Negative is an average tier book that succeeds in some places and falls on its face in others.
Flash Volume 5: Negative actually has a fitting name to describe how I feel about this volume. It’s basically the Spider-Man symbiote story but done in a worse way. It makes Barry into Spider-Man 3 Peter Parker where he’s moody all the time and is destructive. Bloodwork was a cool new villain that’ll probably never get used again. The art throughout the volume is the best part honestly.
So what’s it about?
The official summary reads:
It’s a bleak new day as the citizens of Central City meet Negative-Flash! Barry Allen’s personal life is in shambles, his new Negative-Flash powers aren’t working properly, and someone has been tampering with evidence at the Central City Police Department. The Flash is not having a good day, and it’s going to get worse when he comes face to face with Bloodwork, a terrifying new villain with secret ties to Barry Allen. Collects THE FLASH #28-32.
Tell me about it!
Williamson manages to nail it with Bloodwork’s backstory. While the name is certainly on the nose, since his powers are based on his blood, it actually makes some sense as to how he started. He has an interesting tie to Barry in that he works with him and it’s fun to see how even Barry isn’t sure what he’s capable of.

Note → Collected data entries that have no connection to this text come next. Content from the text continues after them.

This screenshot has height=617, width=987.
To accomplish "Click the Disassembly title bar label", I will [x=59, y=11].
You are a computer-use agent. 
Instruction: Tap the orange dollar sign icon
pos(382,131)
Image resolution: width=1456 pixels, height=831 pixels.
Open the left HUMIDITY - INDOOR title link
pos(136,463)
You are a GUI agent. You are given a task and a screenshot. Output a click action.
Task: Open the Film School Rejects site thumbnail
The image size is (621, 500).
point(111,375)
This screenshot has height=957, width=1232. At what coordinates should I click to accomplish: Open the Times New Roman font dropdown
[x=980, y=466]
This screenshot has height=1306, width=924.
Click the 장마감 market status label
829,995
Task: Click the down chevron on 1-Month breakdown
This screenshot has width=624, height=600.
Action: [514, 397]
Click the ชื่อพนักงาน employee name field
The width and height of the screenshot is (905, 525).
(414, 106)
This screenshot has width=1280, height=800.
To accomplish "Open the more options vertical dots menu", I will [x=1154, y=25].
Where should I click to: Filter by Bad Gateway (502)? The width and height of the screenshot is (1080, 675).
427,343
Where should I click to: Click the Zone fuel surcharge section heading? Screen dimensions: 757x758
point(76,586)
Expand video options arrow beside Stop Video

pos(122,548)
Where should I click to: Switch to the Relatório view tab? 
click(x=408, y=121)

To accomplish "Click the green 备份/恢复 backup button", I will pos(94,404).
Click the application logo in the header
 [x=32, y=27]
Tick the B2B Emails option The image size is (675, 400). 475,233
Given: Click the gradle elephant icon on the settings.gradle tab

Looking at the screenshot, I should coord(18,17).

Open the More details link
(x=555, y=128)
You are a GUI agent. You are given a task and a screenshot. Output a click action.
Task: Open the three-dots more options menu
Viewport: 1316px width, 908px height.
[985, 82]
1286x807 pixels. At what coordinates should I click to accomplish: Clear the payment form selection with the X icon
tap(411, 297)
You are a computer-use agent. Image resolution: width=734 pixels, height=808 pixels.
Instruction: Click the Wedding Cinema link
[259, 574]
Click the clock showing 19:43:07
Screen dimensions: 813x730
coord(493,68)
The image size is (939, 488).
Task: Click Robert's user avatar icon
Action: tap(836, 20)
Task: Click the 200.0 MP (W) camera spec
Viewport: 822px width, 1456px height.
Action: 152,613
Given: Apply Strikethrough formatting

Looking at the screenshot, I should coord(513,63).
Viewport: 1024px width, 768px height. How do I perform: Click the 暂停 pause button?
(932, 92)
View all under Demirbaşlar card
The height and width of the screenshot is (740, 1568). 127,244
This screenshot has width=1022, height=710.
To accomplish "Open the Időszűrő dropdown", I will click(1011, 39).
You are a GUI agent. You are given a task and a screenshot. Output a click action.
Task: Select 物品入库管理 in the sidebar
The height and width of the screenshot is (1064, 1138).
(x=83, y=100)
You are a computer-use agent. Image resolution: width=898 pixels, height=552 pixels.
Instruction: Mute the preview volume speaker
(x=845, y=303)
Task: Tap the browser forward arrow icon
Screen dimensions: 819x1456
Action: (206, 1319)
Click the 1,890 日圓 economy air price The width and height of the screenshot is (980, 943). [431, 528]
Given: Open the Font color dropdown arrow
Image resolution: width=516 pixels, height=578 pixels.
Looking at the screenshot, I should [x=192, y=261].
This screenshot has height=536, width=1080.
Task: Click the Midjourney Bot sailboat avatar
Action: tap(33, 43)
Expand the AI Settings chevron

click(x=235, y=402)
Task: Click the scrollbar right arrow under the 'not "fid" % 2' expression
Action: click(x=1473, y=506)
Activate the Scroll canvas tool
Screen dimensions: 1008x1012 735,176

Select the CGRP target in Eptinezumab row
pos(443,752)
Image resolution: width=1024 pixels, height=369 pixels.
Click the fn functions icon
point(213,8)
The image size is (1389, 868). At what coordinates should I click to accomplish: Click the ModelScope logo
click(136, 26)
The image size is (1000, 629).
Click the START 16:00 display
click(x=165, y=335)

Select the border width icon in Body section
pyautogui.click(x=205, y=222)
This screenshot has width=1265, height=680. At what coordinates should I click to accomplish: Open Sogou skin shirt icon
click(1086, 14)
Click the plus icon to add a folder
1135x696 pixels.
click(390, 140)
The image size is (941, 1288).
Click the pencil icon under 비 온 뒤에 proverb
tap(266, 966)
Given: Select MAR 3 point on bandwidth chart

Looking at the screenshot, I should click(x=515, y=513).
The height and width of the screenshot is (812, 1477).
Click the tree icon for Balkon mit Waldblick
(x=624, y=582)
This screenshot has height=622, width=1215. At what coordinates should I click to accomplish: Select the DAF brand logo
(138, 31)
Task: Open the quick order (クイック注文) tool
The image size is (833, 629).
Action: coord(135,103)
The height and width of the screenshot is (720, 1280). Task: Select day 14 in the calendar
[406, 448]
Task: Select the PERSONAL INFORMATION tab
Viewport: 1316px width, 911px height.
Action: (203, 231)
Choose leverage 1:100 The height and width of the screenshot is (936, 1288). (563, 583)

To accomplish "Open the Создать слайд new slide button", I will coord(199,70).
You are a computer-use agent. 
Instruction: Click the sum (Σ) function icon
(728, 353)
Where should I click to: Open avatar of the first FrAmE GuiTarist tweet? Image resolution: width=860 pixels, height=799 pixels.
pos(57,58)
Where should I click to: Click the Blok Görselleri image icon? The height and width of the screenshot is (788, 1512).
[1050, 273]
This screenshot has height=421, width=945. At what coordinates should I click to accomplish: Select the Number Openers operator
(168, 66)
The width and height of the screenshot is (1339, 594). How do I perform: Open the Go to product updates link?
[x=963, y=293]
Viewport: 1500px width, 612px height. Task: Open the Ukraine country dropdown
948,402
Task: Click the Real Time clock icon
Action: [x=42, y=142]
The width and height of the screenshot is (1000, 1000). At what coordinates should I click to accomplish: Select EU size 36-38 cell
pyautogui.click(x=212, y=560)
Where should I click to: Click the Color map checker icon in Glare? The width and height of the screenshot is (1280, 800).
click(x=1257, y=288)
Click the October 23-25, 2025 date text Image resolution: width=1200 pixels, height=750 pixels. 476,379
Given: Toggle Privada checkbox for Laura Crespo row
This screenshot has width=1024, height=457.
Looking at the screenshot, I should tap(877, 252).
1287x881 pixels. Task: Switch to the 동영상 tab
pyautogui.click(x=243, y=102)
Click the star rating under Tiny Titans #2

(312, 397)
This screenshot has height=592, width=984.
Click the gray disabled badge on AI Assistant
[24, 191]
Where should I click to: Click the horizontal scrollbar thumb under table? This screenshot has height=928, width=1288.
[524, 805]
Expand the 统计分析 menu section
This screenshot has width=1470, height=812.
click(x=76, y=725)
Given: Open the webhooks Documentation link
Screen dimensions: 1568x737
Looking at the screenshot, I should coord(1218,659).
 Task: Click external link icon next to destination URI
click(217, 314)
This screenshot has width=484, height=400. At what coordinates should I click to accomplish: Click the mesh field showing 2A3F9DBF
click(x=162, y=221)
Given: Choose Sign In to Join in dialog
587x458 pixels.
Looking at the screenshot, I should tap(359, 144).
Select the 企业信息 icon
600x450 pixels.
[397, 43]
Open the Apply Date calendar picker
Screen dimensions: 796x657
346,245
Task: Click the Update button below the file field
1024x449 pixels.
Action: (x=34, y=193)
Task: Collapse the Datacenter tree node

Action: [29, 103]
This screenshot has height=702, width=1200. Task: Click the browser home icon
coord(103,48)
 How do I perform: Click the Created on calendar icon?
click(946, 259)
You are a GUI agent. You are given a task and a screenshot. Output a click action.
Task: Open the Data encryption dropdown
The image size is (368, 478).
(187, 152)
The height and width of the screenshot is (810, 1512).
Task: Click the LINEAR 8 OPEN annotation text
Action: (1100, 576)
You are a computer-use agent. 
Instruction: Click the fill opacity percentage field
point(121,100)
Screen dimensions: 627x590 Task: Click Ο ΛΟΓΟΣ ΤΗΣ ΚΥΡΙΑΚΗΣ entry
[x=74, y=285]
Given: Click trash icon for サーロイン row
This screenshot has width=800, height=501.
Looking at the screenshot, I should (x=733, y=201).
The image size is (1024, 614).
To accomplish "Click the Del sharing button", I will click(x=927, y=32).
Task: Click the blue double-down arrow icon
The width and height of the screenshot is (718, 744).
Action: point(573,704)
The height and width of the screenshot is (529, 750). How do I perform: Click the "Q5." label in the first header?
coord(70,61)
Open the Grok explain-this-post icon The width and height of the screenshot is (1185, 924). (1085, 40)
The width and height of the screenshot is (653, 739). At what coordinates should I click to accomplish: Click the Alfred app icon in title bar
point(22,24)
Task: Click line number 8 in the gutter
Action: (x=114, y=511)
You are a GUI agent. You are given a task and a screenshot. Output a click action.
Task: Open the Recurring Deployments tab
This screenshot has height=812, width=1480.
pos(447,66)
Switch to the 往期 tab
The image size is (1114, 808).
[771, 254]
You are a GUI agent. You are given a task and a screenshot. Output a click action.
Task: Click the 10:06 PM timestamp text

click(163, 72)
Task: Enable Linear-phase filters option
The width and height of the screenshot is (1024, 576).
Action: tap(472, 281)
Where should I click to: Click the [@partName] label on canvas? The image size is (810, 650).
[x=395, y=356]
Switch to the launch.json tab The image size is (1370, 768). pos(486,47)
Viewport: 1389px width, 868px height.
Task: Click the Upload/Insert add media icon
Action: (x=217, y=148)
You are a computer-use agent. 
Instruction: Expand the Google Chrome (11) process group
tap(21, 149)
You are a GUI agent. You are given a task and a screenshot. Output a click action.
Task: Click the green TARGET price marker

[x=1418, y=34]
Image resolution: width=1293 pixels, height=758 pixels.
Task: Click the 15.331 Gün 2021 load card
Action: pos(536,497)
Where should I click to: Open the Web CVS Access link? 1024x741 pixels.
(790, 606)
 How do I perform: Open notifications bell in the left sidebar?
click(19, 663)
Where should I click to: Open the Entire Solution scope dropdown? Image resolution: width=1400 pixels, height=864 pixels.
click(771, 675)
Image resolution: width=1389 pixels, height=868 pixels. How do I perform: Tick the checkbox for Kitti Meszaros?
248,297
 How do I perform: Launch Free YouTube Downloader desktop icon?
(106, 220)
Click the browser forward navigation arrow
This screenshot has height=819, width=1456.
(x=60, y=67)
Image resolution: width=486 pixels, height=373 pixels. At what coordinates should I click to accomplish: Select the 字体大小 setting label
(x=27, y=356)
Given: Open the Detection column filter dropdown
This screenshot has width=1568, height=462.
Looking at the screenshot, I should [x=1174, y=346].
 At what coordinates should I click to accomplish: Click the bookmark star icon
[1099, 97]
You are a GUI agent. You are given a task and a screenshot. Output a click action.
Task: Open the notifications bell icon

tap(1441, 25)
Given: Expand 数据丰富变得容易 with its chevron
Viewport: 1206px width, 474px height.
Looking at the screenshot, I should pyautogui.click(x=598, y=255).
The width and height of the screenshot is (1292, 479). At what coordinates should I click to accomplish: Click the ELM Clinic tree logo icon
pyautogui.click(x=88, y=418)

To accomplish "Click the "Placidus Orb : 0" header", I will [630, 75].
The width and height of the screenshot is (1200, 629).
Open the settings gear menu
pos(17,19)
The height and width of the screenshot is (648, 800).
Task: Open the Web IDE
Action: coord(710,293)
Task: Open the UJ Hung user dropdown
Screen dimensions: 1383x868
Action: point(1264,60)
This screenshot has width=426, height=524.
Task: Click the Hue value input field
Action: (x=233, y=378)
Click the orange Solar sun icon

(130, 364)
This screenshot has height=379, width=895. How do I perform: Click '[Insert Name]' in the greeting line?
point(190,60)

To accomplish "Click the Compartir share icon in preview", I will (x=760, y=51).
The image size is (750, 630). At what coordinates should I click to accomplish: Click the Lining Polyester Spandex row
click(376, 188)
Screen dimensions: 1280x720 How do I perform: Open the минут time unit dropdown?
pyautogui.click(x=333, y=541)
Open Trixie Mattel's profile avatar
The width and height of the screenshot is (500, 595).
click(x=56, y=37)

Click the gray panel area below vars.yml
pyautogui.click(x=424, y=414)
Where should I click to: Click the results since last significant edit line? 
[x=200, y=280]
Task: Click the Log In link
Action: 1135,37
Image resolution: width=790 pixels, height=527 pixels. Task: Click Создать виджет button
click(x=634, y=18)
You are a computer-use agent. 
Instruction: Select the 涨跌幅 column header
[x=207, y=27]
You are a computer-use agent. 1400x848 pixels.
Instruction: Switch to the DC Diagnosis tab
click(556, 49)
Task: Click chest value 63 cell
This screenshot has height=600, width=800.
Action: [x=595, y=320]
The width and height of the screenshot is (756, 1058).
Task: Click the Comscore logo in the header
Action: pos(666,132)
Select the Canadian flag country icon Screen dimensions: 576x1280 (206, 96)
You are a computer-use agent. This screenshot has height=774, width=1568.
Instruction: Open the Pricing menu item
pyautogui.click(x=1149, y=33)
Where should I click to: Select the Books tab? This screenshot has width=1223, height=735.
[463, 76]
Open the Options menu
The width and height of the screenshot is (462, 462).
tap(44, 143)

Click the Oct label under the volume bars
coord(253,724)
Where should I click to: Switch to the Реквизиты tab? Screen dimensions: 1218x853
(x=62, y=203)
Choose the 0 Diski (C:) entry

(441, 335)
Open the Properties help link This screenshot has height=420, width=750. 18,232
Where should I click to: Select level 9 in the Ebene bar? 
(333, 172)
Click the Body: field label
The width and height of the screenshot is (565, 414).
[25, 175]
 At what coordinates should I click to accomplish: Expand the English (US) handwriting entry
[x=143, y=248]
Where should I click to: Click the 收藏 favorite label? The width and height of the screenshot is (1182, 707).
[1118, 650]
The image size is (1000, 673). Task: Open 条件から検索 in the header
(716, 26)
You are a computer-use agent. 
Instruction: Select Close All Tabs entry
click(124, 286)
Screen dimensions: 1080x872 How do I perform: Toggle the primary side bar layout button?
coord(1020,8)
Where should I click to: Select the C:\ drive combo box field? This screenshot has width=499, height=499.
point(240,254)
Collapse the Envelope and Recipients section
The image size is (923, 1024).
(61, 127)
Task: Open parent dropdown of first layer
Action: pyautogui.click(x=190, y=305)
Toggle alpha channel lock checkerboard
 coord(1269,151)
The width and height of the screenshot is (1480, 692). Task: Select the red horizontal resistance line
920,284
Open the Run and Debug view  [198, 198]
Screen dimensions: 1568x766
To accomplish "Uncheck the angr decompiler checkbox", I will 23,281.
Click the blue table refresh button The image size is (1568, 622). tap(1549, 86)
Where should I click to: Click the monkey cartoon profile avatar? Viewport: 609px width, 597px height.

The artwork within issue 31 is stunning to look at; the first half of the issue is drawn by the previous issue’s artist, Neil Googe, during Barry’s costumed confrontation with Bloodwork, while the second half is drawn by Gus Vazquez with colors by Ivan Plascencia. The smooth lines of Googe during the confrontation give the veins attacking the city a snakelike quality as the colors by Plascencia complement them with a primary palette of reds, grays and purples. The time when Barry is overcome with the Negative Speed Force brings on a gray hue to Barry’s skin and contrasts to the much lighter coloring of Barry when he’s with a clear mind. The coloring for the second half in Vazquez’ art uses a lot more blue hues on the much more angular lines that are used. The art style works well for the out of costume segment and shows emotions on many of the characters’ faces well.
The status shift of Barry’s new place of work being Iron Heights was a great move especially given Barry’s struggle with the negative Speedforce. It places him in a hostile environment that is quite unfamiliar to him while he is also dealing with problems on what to do with his powers. Williamson also has Barry helping Wally with his powers while still showing there’s a divide between the two. The final issue also has the return of the Rogues who are present within the prison and August Heart, AKA Godspeed, who has been in prison since his last appearance at the end of the current run’s first arc. Almost all of Barry’s Rogues can be seen in a page spread where Heatwave is fighting August and includes both the regular Rogues as well as other characters such as Murmur, Tar Pit and Girder. The writing set up how secure the warden has made Iron Heights since Thawne escaped prior to The Button and how harshly the prison treats its inmates.
The short Christmas special at the end is both sad but heartwarming at the same time. It’s sad because Wally is all alone but Happy for why Barry isn’t there. It all builds to the heartwarming ending.